For this exercise, output the entries below exactly from the line that holds "Open external link" to the line that holds "The height and width of the screenshot is (432, 1189).", both ends included. No pictures belong in the copy.
════════════════
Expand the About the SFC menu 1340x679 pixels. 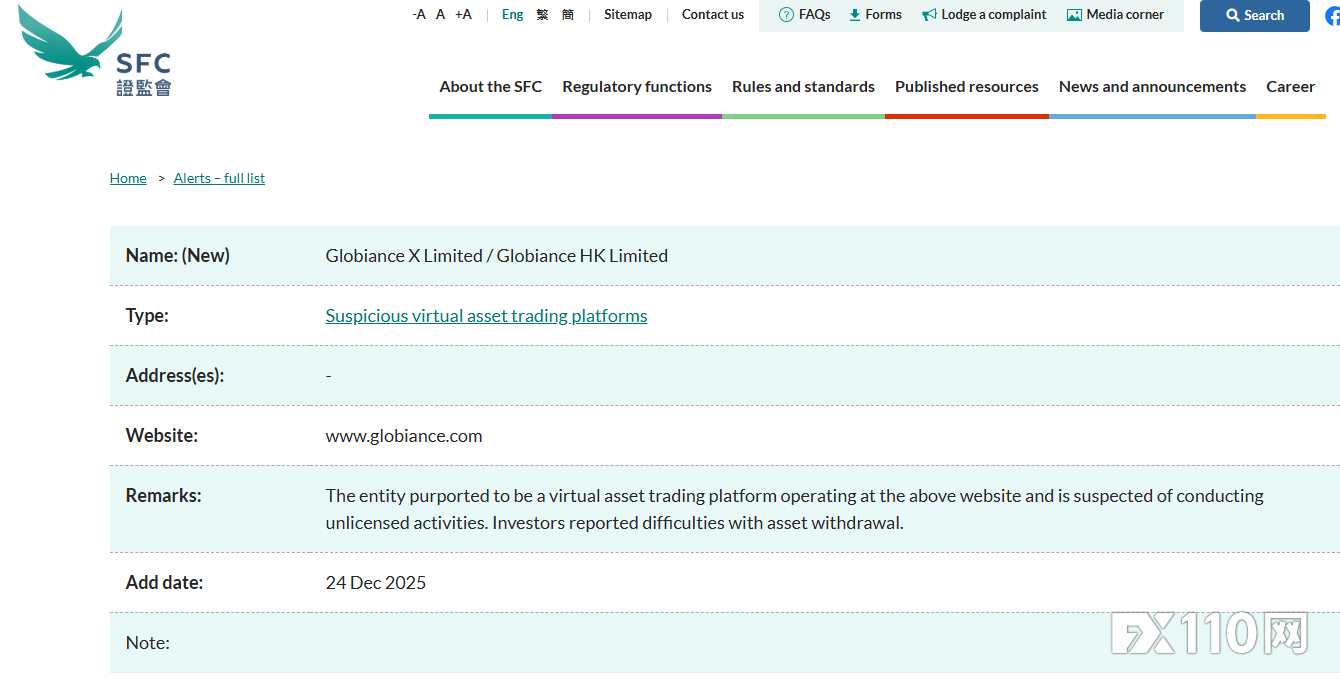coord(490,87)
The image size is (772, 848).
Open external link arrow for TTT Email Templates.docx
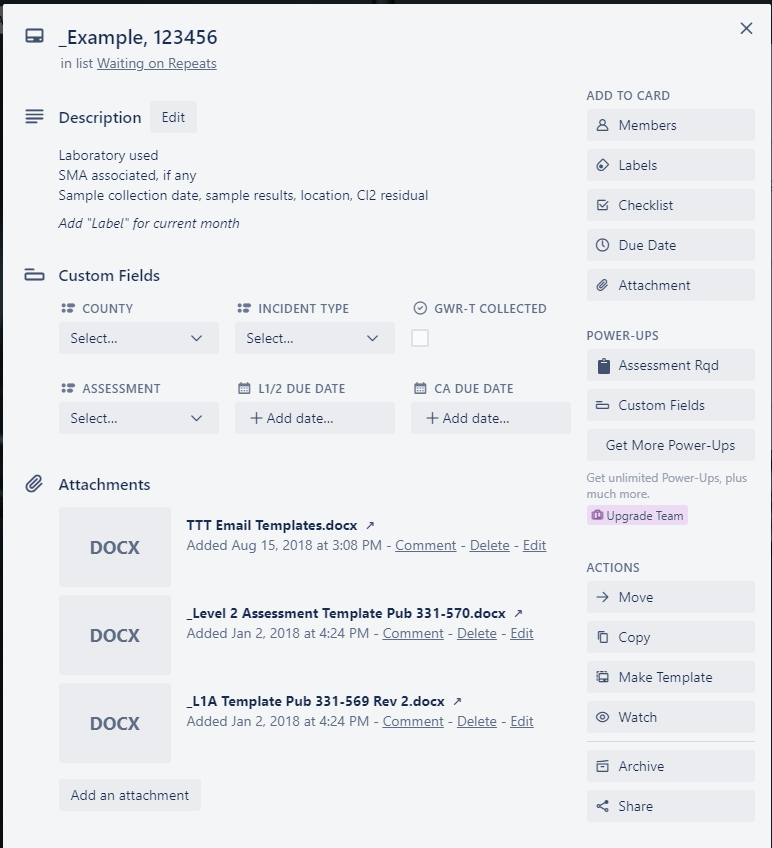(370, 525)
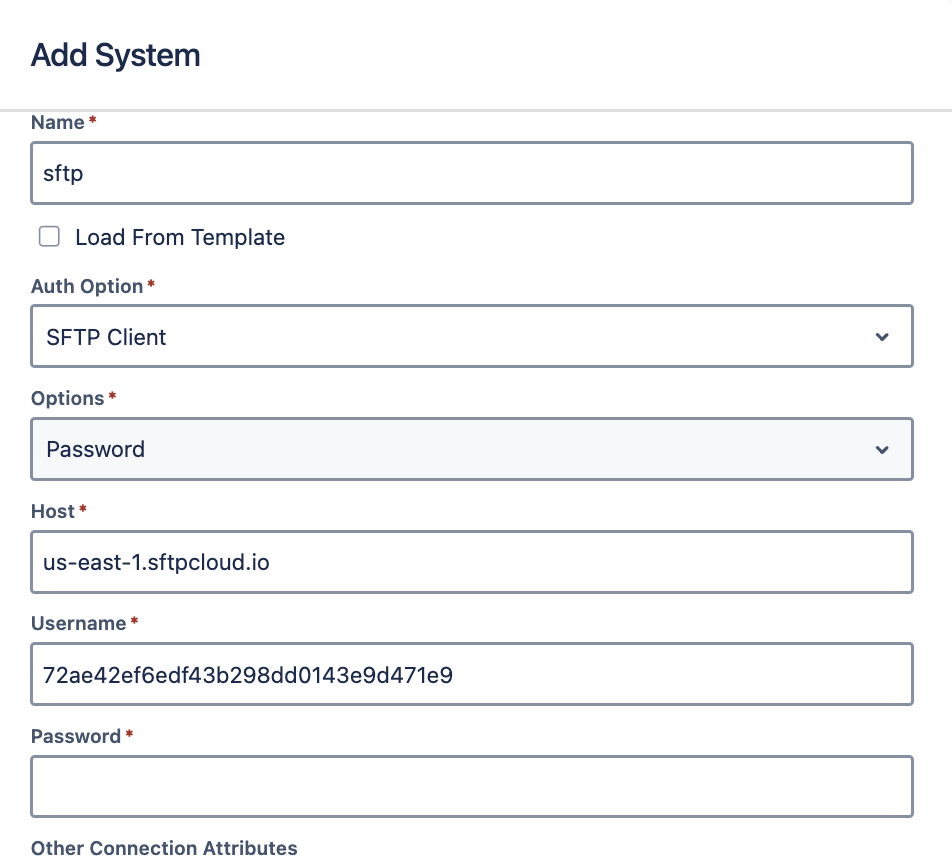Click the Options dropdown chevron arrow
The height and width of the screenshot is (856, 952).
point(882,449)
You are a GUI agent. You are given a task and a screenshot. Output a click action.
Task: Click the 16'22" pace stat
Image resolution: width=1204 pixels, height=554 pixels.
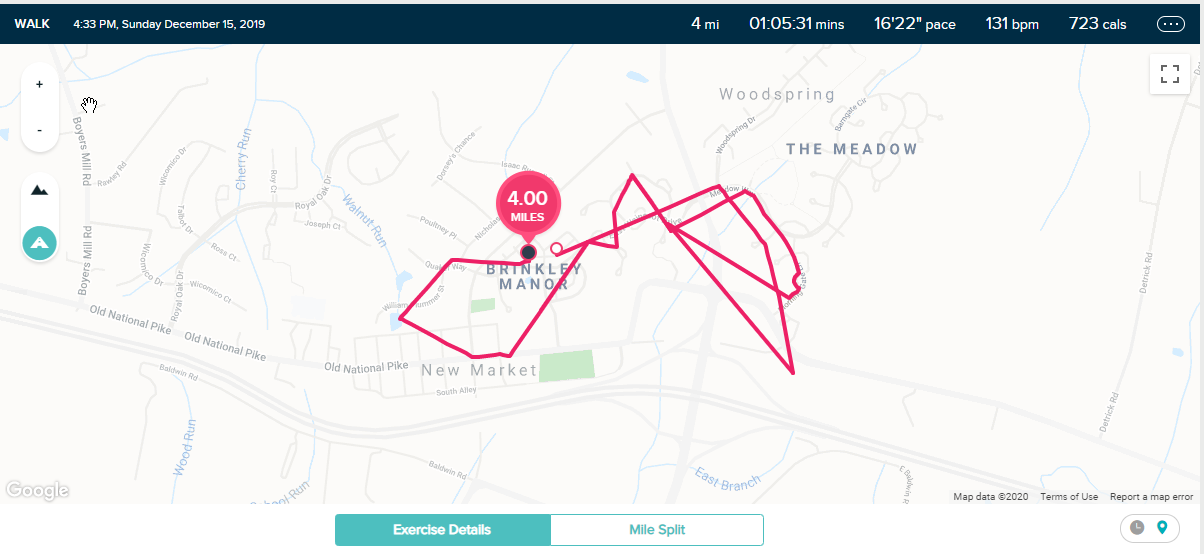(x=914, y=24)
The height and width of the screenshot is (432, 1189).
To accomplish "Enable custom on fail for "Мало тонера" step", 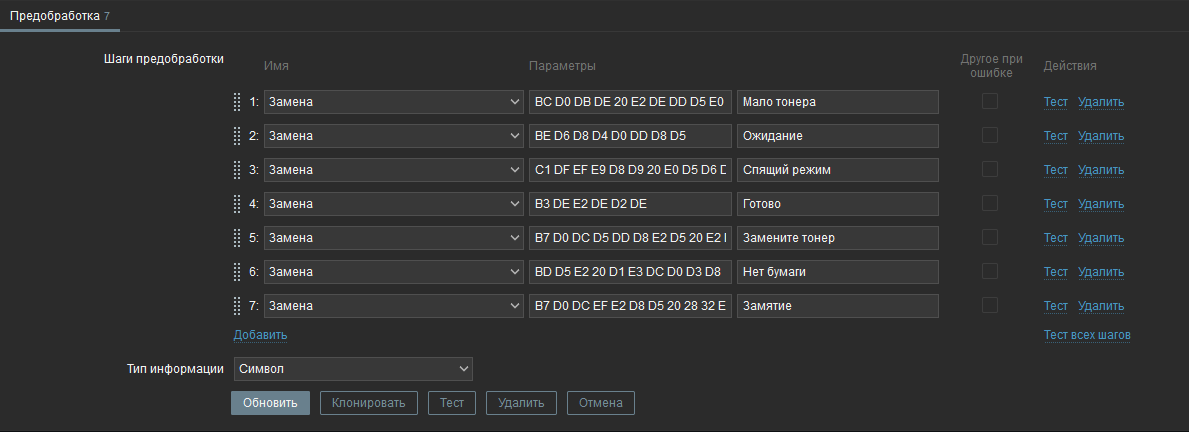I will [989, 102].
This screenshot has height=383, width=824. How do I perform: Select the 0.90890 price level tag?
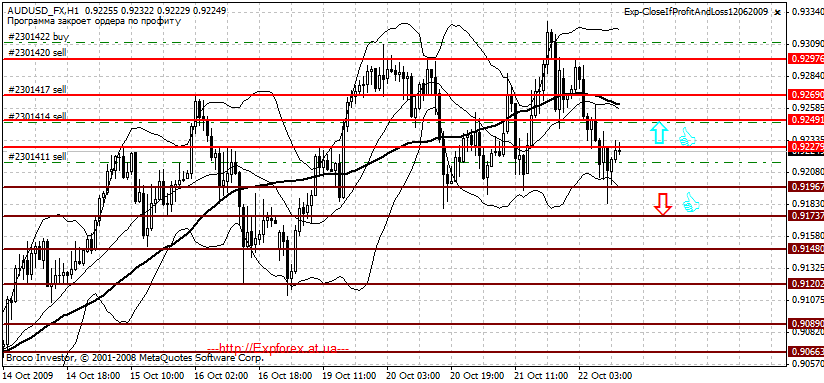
════════════════
■ YOUR RESPONSE ■
Open external link arrow for TTT Email Templates.docx
(370, 525)
Click the Options dropdown chevron arrow
The height and width of the screenshot is (856, 952).
point(882,449)
You are a GUI agent. You are given a task and a screenshot. Output a click action.
Task: Click the 16'22" pace stat
Image resolution: width=1204 pixels, height=554 pixels.
(x=914, y=24)
The height and width of the screenshot is (432, 1189).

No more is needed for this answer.